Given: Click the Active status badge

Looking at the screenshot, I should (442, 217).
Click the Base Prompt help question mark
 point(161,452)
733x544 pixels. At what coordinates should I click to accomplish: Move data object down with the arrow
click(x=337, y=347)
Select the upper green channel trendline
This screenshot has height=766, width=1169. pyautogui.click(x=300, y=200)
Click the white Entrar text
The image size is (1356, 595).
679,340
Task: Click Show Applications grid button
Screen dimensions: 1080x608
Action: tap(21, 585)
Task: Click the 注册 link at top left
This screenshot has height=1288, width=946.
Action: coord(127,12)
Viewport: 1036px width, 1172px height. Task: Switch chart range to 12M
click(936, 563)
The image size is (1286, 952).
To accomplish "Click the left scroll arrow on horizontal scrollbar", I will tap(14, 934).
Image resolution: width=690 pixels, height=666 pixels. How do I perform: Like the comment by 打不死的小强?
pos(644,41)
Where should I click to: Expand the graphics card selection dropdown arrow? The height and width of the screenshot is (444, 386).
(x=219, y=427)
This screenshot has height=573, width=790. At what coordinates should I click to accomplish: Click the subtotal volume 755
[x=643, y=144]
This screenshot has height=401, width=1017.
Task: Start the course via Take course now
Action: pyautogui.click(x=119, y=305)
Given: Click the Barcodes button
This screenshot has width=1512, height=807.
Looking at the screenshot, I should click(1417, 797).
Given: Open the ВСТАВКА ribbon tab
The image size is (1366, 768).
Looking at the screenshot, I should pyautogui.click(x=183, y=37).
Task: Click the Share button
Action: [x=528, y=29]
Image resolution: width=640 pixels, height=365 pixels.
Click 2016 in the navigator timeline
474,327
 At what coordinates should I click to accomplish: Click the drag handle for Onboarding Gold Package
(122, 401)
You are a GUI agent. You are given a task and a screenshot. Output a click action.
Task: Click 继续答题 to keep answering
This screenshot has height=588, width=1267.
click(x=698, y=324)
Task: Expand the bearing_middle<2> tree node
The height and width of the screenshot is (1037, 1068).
════════════════════
### Task instructions
From the line containing "Click the Base Prompt help question mark" down to the line containing "Click the white Entrar text" in the material above, reproduce every line exactly, including the two end lines.

### Written reply
Click the Base Prompt help question mark
 point(161,452)
733x544 pixels. At what coordinates should I click to accomplish: Move data object down with the arrow
click(x=337, y=347)
Select the upper green channel trendline
This screenshot has height=766, width=1169. pyautogui.click(x=300, y=200)
Click the white Entrar text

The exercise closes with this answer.